Linking negative affect, personality and social conditions to structural brain development during the transition from late adolescent to young adulthood.

J Affect Disord

Key Laboratory of Cognition and Personality (SWU), Ministry of Education, Chongqing 400715, China; Faculty of Psychology, Southwest University (SWU), Chongqing 400715, China. Electronic address:

Published: March 2023

Background: The transition from late adolescence to early adulthood is a period that experiences a surge of life changes and brain reorganization caused by internal and external factors, including negative affect, personality, and social conditions.

Methods: Non-imaging phenotype and structural brain variables were available on 497 healthy participants (279 females and 218 males) between 17 and 22 years old. We used sparse canonical correlation analysis (sCCA) on the high-dimensional and longitudinal data to extract modes with maximum covariation between structural brain changes and negative affect, personality, and social conditions.

Results: Separate sCCAs for cortical volume, cortical thickness, cortical surface area and subcortical volume confirmed that each imaging phenotype was correlated with non-imaging features (sCCA |r| range: 0.21-0.38, all p < 0.01). Bilateral superior frontal, left caudal anterior cingulate and bilateral caudate had the highest canonical cross-loadings (|ρ| = 0.15-0.32). In longitudinal data analysis, scan-interval, negative affect, and enthusiasm had the highest association with structural brain changes (|ρ| = 0.07-0.38); at baseline, intellect and politeness were associated with individual variability in the structural brain (|ρ| = 0.10-0.25).

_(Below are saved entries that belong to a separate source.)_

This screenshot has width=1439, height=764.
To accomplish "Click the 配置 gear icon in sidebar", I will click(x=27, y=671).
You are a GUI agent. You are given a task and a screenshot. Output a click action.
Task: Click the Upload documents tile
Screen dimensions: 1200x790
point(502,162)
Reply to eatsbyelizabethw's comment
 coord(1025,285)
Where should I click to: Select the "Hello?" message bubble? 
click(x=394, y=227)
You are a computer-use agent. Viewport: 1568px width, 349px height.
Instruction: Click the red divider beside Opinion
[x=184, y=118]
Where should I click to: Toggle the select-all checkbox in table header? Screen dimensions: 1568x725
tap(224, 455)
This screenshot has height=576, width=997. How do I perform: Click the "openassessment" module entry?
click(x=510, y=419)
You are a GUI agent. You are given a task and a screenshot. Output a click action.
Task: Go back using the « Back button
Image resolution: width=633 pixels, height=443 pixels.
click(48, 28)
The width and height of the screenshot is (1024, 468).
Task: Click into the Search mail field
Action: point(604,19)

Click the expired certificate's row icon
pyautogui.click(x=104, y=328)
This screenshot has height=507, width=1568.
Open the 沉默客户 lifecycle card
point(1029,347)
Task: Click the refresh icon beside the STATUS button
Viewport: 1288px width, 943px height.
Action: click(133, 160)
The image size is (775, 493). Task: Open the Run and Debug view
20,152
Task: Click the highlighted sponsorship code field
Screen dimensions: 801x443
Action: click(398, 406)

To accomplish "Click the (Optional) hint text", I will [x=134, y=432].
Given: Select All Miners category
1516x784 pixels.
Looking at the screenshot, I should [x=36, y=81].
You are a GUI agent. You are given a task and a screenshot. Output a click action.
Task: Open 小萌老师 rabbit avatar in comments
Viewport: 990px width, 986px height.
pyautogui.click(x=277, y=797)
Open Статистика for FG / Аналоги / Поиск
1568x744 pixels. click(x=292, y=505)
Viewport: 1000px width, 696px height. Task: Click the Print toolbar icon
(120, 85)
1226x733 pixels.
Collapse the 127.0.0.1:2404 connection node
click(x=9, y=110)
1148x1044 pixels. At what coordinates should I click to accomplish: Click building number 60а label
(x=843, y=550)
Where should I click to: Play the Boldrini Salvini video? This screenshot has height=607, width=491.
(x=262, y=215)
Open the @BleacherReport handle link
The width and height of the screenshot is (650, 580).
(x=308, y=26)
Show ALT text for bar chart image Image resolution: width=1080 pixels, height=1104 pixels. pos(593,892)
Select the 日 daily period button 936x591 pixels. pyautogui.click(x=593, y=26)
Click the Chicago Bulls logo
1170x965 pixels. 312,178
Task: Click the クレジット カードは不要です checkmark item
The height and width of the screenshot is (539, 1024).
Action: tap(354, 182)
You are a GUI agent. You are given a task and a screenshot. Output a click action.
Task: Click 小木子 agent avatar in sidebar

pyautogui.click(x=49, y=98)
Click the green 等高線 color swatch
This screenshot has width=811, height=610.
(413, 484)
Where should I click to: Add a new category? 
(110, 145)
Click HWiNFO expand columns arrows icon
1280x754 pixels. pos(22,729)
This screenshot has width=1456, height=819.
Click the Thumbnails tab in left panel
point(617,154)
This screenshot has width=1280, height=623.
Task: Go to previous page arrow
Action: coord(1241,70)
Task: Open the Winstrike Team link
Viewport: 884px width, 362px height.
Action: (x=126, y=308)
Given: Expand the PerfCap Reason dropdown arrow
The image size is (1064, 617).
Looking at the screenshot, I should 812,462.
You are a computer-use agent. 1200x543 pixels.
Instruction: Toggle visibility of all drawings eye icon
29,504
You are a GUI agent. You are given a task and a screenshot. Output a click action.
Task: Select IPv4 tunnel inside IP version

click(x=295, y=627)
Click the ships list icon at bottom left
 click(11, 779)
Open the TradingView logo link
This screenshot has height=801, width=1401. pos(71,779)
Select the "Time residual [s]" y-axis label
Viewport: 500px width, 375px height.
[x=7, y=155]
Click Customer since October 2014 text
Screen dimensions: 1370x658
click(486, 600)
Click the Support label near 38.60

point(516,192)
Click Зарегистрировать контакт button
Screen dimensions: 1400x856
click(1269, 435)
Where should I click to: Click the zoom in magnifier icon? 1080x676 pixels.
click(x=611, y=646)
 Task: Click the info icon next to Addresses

Limitations: The present study used non-imaging variables only at baseline, making it impossible to explore the relationship between changing behavior and structural brain development.

Conclusions: Individual structural brain changes are associated with multiple factors. In addition to time-dependent variables, we find that negative affect, enthusiasm and social support play a numerically weak but significant role in structural brain development during the transition from late adolescence to young adulthood.